Winds are at 40 mph here right now. Hope my pine trees don't blow over and ruin my beautiful new roof. I made J drive his big truck to work this morning, in case the snow started before he was able to get home from work. He rolled his eyes, but must have decided it wasn't worth the fight and did as I asked. I love that guy.
Now, you can laugh at me here, but now that J is in a big safe truck, and will probably leave work early, what has me most worried is my chickens. I normally wouldn't fret too much, since we've insulated their hen house, and with the light, it stays pretty warm in there. Unfortunately, the hens got in a fight last night. Injured worst was Clover, the white chicken. J was out there putting heat tape on the water dish, and things were great. He went out a half hour later, and she was bleeding pretty badly from her comb, and a spot in back of her wings. She kept shaking her head, so there was droplets of blood on her feathers, making it look much worse.

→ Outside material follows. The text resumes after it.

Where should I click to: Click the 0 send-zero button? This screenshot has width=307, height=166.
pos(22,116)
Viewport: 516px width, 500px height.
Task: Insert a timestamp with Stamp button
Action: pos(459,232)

I checked on them at bedtime, and they all seemed to be getting along again.
This morning, as soon as it was light, I went out again. Clover's comb was scabbed over, but the spot in back was bleeding again, and a new spot towards the front was also looking a bit plucked and bloody. She looked pretty bad. She's never been a friendly bird, and has never let me pick her up. I was able to catch her a bit easier than expected (though she still put up a pretty good fight, which gave me hope).
I'm not sure if this is true or not, but I've been told in commercial chicken farms, they have red lights so that the chickens don't see the red of blood, and that they debeak the chickens so they can't peck each other to death. I've heard that if they see any blood/injury on a chicken, often they will peck at it until they've pecked the poor chicken to death.
Just in case this is true, I moved Clover to our small chicken tractor that we originally built for our chickens before chicken math/multiplication took over. However, it hasn't been used since we got rid of the roosters, and I haven't insulated or prepared it for winter at all. This morning, I added a ton of bedding to the box area to help insulate.
Clover was NOT happy to be moved away from her sisters. She did lay a nice, large egg for me today, but stuck on her nest for several hours. She's been out pecking and scratching for a good hour now, so I am hoping she's feeling a bit better.
When J gets home from work, he'll help me move the tractor to our now dormant garden, so she'll be right next to our chicken run. That way, she can see her sisters, but they can't hurt her. We can also run power to her little run and put a light out there to keep her warm and hopefully protect her if this storm turns out to be as big as they say.